* _Your instructions_:
Transcribe every line below exactly; no image goes into the output.

*** Begin section ***

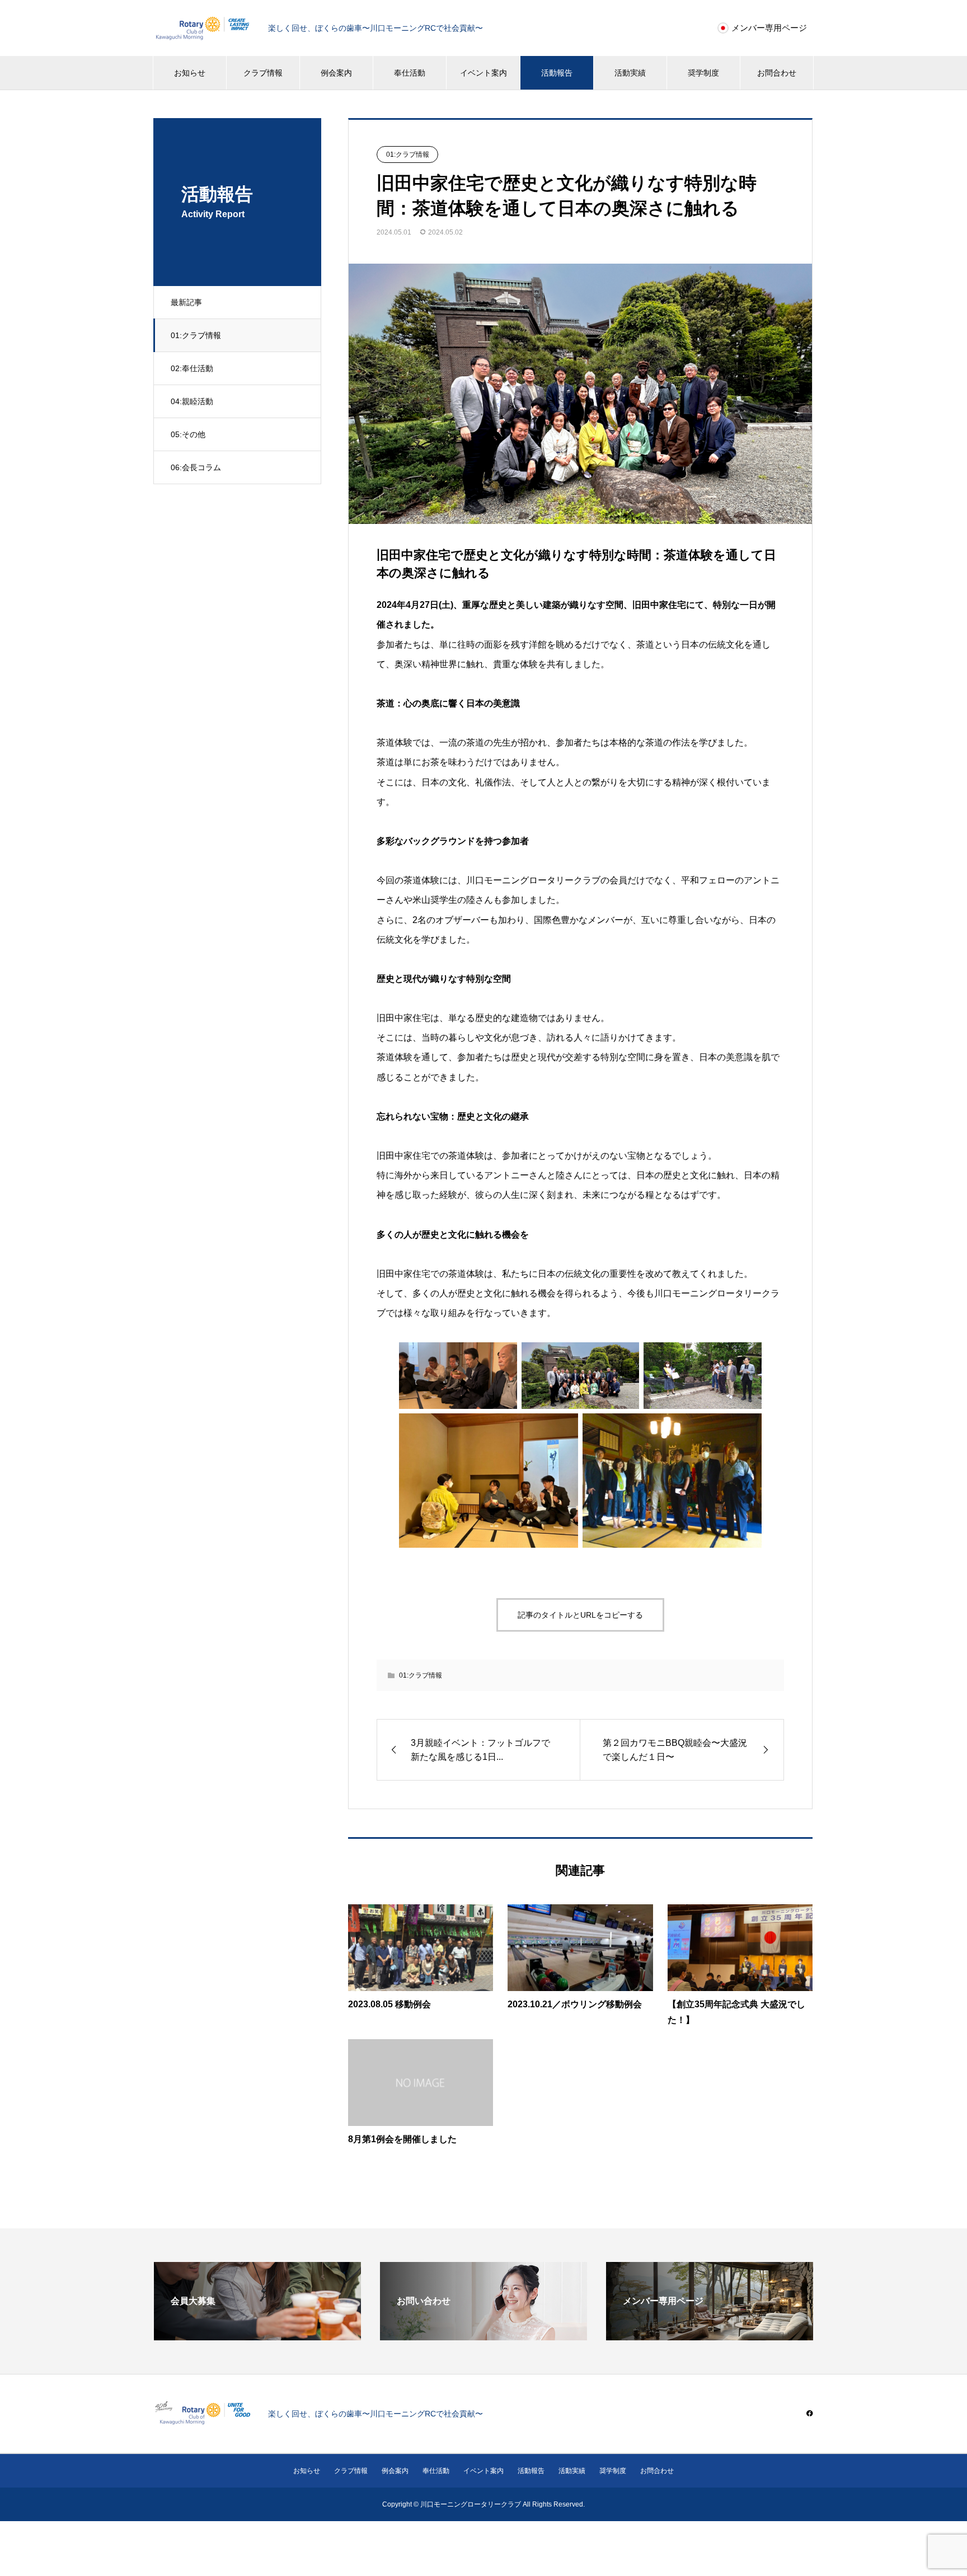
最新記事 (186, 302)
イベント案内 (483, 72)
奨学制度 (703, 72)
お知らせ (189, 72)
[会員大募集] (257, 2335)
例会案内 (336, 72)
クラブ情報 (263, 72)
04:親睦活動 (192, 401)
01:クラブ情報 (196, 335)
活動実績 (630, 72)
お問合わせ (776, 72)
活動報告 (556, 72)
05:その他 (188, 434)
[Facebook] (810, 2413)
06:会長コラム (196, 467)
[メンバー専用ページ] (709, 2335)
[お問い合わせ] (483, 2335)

*** End section ***

* _Response box_:
最新記事 (186, 302)
イベント案内 (483, 72)
奨学制度 (703, 72)
お知らせ (189, 72)
[会員大募集] (257, 2335)
例会案内 (336, 72)
クラブ情報 (263, 72)
04:親睦活動 (192, 401)
01:クラブ情報 (196, 335)
活動実績 (630, 72)
お問合わせ (776, 72)
活動報告 (556, 72)
05:その他 (188, 434)
[Facebook] (810, 2413)
06:会長コラム (196, 467)
[メンバー専用ページ] (709, 2335)
[お問い合わせ] (483, 2335)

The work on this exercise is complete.